Diagnosis of vWD in Dogs
The disease can be diagnosed in the following ways:
- Specific clinical signs.
- Breeds of dogs affected by canine Von Willebrand disease.
- Mucosal screening test.
- The exact amount of vWF protein can be diagnosed by laboratory tests.
- Genetic testing for Von Willebrand disease.
Treatment of Von Willebrand Disease in Dogs
The line of treatment for canine vWD is as follows:
- Transfer blood or plasma from a healthy dog having the vWF protein.
- You can transfer platelets from a healthy dog.
- You can use a bandage or wound glue to stop bleeding from minor injuries.
- Never use any drugs that hamper the standard blood clotting system.

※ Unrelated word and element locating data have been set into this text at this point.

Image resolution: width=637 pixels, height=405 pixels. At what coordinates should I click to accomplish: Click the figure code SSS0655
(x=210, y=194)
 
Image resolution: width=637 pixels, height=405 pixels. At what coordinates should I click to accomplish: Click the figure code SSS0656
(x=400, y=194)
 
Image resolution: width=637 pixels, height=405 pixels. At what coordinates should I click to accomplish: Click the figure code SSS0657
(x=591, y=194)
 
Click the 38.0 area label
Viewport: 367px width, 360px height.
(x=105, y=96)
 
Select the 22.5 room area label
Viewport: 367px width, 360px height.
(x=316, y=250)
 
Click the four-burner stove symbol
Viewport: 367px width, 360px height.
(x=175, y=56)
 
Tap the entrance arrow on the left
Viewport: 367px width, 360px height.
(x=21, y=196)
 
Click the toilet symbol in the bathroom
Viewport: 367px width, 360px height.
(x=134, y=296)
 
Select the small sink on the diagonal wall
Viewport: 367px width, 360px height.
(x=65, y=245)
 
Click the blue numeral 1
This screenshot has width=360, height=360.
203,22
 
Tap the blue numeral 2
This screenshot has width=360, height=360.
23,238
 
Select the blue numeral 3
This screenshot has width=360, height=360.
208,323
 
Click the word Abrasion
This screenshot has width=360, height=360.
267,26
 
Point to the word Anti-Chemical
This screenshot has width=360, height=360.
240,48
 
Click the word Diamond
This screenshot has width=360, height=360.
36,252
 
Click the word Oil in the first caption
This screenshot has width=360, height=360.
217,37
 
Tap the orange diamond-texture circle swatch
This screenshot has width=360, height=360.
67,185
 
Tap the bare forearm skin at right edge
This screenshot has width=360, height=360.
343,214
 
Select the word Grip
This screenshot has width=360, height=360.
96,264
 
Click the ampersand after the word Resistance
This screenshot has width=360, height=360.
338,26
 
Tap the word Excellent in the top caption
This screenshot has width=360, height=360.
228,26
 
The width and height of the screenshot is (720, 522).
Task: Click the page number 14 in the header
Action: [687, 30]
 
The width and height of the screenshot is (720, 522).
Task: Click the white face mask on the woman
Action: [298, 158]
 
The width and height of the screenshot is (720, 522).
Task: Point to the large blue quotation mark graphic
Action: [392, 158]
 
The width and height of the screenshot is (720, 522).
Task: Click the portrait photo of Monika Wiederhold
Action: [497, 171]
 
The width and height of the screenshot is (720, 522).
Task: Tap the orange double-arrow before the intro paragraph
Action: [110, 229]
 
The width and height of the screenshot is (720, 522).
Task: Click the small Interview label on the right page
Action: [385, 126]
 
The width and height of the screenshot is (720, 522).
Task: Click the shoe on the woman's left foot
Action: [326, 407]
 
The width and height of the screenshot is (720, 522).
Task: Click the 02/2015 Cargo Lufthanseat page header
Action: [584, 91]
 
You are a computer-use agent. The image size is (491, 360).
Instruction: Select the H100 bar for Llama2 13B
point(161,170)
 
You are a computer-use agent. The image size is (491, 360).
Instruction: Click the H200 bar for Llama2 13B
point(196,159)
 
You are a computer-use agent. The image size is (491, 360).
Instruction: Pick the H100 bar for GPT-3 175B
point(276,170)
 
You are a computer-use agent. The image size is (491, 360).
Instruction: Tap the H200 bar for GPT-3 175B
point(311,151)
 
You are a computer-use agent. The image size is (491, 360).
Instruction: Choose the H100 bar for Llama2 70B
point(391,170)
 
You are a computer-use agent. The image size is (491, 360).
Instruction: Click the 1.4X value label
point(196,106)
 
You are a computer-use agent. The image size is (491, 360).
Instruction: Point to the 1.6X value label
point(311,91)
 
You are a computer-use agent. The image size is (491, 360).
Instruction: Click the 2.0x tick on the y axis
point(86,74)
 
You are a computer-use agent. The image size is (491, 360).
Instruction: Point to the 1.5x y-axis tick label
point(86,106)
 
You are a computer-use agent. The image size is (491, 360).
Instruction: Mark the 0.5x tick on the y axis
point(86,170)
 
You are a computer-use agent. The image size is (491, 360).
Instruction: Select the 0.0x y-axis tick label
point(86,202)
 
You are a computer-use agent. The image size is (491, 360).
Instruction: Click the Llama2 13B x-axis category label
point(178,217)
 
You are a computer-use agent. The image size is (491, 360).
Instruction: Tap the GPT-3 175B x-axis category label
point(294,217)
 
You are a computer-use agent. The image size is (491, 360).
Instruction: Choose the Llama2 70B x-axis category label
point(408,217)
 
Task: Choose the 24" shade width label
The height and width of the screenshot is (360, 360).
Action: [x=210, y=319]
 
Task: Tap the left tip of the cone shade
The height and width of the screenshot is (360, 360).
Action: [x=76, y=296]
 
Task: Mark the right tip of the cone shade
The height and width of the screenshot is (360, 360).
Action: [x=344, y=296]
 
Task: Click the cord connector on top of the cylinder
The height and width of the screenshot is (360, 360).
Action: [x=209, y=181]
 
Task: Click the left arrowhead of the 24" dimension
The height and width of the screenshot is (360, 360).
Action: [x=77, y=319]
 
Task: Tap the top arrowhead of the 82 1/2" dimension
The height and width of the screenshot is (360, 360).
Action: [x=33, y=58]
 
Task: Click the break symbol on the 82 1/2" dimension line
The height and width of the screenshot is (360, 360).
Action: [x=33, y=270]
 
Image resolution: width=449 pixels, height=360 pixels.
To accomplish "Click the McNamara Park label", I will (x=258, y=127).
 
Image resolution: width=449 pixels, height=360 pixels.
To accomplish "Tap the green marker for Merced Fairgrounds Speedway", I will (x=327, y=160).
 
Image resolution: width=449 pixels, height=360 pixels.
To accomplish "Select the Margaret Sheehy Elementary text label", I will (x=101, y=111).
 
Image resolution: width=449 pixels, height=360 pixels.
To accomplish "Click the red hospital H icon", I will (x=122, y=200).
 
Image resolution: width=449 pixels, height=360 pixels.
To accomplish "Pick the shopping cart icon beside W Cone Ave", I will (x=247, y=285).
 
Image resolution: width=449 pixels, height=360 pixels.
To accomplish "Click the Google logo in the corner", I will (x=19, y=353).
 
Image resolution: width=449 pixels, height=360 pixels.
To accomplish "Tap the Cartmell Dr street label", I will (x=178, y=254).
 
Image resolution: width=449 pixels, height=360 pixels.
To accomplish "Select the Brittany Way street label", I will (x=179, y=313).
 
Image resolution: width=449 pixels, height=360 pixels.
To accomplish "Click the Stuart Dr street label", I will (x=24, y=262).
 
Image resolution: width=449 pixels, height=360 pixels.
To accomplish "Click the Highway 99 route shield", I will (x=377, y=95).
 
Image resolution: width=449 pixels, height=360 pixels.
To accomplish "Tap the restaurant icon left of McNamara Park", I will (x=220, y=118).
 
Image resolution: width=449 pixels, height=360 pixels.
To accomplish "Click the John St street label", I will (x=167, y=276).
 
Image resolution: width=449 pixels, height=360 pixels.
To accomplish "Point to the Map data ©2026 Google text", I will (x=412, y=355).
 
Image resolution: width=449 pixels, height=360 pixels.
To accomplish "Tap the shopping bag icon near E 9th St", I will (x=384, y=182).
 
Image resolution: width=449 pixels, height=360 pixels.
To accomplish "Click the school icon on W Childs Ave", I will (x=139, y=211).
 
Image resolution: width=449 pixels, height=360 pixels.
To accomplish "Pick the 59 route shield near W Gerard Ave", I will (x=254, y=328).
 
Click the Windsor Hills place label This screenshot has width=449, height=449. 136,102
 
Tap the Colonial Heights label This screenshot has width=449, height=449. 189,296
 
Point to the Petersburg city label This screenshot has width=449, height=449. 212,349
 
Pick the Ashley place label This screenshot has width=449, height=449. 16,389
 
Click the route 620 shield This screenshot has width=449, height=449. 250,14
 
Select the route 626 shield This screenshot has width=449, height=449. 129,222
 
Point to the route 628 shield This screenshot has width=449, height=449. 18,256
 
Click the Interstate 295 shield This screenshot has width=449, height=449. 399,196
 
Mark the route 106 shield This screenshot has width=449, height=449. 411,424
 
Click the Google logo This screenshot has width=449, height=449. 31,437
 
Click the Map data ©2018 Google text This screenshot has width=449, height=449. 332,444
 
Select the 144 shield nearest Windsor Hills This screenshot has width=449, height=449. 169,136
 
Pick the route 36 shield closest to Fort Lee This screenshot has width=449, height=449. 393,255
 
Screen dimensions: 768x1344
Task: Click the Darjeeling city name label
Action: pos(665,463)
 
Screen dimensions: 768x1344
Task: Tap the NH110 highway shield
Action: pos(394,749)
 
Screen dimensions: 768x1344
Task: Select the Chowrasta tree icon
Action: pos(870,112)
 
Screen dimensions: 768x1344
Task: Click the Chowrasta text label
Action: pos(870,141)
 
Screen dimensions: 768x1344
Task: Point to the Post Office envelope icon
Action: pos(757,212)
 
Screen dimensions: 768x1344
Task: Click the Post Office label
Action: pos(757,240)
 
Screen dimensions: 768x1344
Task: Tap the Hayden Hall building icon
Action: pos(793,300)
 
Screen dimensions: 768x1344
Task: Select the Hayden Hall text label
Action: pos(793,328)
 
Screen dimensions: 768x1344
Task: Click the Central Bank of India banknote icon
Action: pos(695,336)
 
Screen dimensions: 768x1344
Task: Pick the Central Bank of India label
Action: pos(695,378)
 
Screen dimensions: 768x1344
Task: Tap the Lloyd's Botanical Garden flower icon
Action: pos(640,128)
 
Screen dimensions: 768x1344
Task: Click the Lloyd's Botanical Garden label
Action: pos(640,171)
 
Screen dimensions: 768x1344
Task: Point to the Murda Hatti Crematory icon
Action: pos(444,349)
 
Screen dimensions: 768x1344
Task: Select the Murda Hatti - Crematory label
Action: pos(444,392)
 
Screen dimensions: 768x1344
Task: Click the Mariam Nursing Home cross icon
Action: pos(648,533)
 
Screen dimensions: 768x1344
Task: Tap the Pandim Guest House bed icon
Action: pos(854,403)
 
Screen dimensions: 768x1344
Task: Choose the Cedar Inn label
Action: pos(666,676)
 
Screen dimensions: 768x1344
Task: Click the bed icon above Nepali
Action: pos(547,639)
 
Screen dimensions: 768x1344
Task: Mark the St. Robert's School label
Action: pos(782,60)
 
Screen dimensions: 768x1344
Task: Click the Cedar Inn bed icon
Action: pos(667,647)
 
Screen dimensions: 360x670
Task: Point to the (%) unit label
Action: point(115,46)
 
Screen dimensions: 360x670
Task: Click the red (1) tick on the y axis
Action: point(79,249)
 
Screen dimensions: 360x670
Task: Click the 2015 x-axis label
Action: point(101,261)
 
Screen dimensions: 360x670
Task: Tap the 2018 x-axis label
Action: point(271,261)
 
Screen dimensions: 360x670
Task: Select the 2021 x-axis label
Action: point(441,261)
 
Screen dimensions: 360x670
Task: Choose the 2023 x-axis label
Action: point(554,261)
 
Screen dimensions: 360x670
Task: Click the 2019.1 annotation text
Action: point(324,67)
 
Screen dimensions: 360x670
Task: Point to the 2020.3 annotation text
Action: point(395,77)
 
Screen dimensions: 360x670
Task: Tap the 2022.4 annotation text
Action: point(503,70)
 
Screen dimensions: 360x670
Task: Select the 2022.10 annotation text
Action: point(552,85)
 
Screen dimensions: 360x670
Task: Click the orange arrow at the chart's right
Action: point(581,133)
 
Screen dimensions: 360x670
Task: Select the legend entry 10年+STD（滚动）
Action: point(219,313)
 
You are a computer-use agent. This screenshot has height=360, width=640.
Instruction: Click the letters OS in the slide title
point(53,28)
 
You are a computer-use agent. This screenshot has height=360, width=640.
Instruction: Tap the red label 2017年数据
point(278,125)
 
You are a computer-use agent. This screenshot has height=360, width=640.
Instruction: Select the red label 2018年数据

Prognosis of Canine Von Willebrand Disease
The disease will not become fully curable due to genetic factors. You can manage immediate emergencies with the treatment I mentioned earlier. The drugs that interfere with standard coagulation mechanisms must be avoided in the affected dogs. The drugs are as follows:
- Certain Antihistaminics.
- Certain antacids.
- Non-steroidal Anti-inflammatory drugs like Aspirin, Meloxicam, Carprofen, and deracoxib.
- Phenothiazine tranquilizer.
- Sulfer drugs.
Concluding Remarks on Von Willebrand Disease in Dogs
Canine vWD is an inherited coagulation disorder of specific breeds of dogs. The disease is seen suddenly after an injury that cannot usually stop bleeding. The disease can not be cured fully with treatment. You must select a dog breed after a proper genetic examination. The preventive measures can be effective for a short time only.